I suspect that this second function will overflow for infinite strings that don't contain any spaces. Can you see why?
The second version does not actually evaluate result until after it has started producing part of its own answer. The first version evaluates result immediately by pattern matching on it.
The key with these infinite lists is that you have to produce something before you start demanding list elements so that the output can always "stay ahead" of the input.
(I feel like this explanation is not very clear, but it's the best I can do.)

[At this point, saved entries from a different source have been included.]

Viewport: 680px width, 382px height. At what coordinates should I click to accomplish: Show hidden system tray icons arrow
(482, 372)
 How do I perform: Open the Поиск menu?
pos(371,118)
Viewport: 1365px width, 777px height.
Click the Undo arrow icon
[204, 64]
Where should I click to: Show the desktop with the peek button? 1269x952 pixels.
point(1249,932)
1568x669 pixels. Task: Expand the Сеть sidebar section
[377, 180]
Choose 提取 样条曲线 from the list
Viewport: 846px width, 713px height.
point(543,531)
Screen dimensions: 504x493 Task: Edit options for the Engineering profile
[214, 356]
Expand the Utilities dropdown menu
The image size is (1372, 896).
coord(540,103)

The library function foldr has this implementation (or similar):
foldr :: (a -> b -> b) -> b -> [a] -> b
foldr f k (x:xs) = f x (foldr f k xs)
foldr _ k _ = k
The result of myWords_FailsOnInfiniteList depends on the result of foldr which depends on the result of step which depends on the result of the inner foldr which depends on ... and so on an infinite list, myWords_FailsOnInfiniteList will use up an infinite amount of space and time before producing its first word.
The step function in myWords_anotherReader does not require the result of the inner foldr until after it has produced the first letter of the first word. Unfortunately, as Apocalisp says, it uses O(length of first word) space before it produces the next word, because as the first word is being produced, the tail thunk keeps growing tail ([...] ++ tail ([...] ++ tail (...))).
In contrast, compare to
myWords :: String -> [String]
myWords = myWords' . dropWhile isSpace where
myWords' [] = []
myWords' string =
let (part1, part2) = break isSpace string
in part1 : myWords part2
using library functions which may be defined as
break :: (a -> Bool) -> [a] -> ([a], [a])
break p = span $ not . p
span :: (a -> Bool) -> [a] -> ([a], [a])
span p xs = (takeWhile p xs, dropWhile p xs)
takeWhile :: (a -> Bool) -> [a] -> [a]
takeWhile p (x:xs) | p x = x : takeWhile p xs
takeWhile _ _ = []
dropWhile :: (a -> Bool) -> [a] -> [a]
dropWhile p (x:xs) | p x = dropWhile p xs
dropWhile _ xs = xs
Notice that producing the intermediate results is never held up by future computation, and only O(1) space is needed as each element of the result is made available for consumption.
Addendum
So, here's the revised code. I usually try to avoid head and tail, merely because they are partial functions, and also because I need practice writing the pattern matching equivalent.
myWords :: String -> [String]
myWords string = foldr step [""] (dropWhile charIsSpace string)
where
step space acc | charIsSpace space = "":acc
step char (x:xs) = (char:x):xs
step _ [] = error "this should be impossible"
(Aside: You may not care, but the words "" == [] from the library, but your myWords "" = [""]. Similar issue with trailing spaces.)
Looks much-improved over myWords_anotherReader, and is pretty good for a foldr-based solution.
\n -> tail $ myWords $ replicate n 'a' ++ " b"
It's not possible to do better than O(n) time, but both myWords_anotherReader and myWords take O(n) space here. This may be inevitable given the use of foldr.
Worse,
\n -> head $ head $ myWords $ replicate n 'a' ++ " b"
myWords_anotherReader was O(1) but the new myWords is O(n), because pattern matching (x:xs) requires the further result.
You can work around this with
myWords :: String -> [String]
myWords = foldr step [""] . dropWhile isSpace
where
step space acc | isSpace space = "":acc
step char ~(x:xs) = (char:x):xs
The ~ introduces an "irrefutable pattern". Irrefutable patterns never fail and do not force immediate evaluation.